Many of the defendants are linked to the Cambodia National Rescue Party (PSNC), which broke through in the 2013 general election, winning 55 out of 123 seats, but this movement was dissolved a few years later by the country’s Supreme Court.

And the party of Prime Minister Hun Sen won all seats in Parliament at the end of the legislative elections of 2018, results strongly contested. Hun Sen has now been the head of the country for 36 years and muzzles any opposition.

The closed-door trial, which opened in November and resumed Thursday, is linked to failed attempts by PSNC co-founder Sam Rainsy, in exile in France to escape prison, to return to Cambodia in 2019. Many defendants are being prosecuted for sharing messages on social networks supporting his desire to return to the country.

Some face up to 30 years in prison. Some will be judged in their absence, having fled the kingdom for fear of being arrested.

A handful of their supporters had gathered on the outskirts of the palace, but they were expelled by the police.

Hun Sen “will not intimidate me with these accusations, I will face them as much as they are false”, noted on her arrival in court Theary Seng, an American-Cambodian human rights activist, accused of “treason ”And“ incitement to hatred ”.

Hearings are scheduled to continue in January and March.

“These mass trials are an affront to international standards for fair trials, Cambodia’s commitments to human rights and the rule of law,” lamented an Amnesty International spokesperson, denouncing “a campaign relentless persecution against Cambodia’s political opposition and other dissenting voices ”.

According to the NGO, opposition deputies, currently in exile, have been refused entry into the country to defend themselves from the accusations against them.

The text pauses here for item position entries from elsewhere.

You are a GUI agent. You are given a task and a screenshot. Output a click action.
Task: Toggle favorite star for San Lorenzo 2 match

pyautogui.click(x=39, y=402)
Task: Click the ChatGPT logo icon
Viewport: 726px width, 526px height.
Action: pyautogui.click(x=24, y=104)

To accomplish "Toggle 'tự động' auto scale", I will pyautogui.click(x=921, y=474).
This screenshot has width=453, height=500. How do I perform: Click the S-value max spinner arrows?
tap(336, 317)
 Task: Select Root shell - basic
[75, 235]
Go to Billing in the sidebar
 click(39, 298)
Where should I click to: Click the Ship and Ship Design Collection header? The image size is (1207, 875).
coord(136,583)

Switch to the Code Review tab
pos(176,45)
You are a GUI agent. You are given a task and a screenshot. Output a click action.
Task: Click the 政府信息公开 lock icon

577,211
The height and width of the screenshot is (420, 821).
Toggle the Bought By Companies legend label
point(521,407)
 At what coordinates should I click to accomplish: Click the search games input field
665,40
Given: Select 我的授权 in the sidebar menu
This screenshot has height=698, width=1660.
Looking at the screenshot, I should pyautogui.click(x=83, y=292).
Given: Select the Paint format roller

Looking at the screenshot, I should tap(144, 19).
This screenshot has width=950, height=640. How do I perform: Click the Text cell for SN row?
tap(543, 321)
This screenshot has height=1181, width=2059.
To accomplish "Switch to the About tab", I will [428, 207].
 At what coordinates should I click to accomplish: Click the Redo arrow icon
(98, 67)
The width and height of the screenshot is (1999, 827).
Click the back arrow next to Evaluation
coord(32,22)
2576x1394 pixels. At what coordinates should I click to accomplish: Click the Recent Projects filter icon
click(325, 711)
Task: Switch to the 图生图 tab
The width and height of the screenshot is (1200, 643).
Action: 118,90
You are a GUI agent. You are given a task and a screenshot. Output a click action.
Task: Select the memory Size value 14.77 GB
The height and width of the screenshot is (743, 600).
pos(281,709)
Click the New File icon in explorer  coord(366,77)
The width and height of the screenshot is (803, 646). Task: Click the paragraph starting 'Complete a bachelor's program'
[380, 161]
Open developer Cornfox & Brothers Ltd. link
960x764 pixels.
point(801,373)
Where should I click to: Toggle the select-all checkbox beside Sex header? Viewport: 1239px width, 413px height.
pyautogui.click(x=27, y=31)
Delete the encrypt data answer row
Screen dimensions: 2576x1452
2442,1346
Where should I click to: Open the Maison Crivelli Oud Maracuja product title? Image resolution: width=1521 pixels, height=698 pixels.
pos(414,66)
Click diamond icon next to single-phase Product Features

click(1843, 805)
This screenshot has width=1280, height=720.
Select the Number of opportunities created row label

The other co-founder of the PSNC Kem Sokha is also targeted by a procedure for “treason”, accused of having wanted to overthrow the government. Placed in pre-trial detention and then placed under house arrest, he has since been released but cannot leave the country.

Hearings for his trial, which opened in January 2020, have been postponed due to the coronavirus. Using the pandemic as an excuse is “a violation of my client’s rights,” Chan Chen, one of his lawyers, told AFP, who is going to file a new petition asking for the trial to be resumed.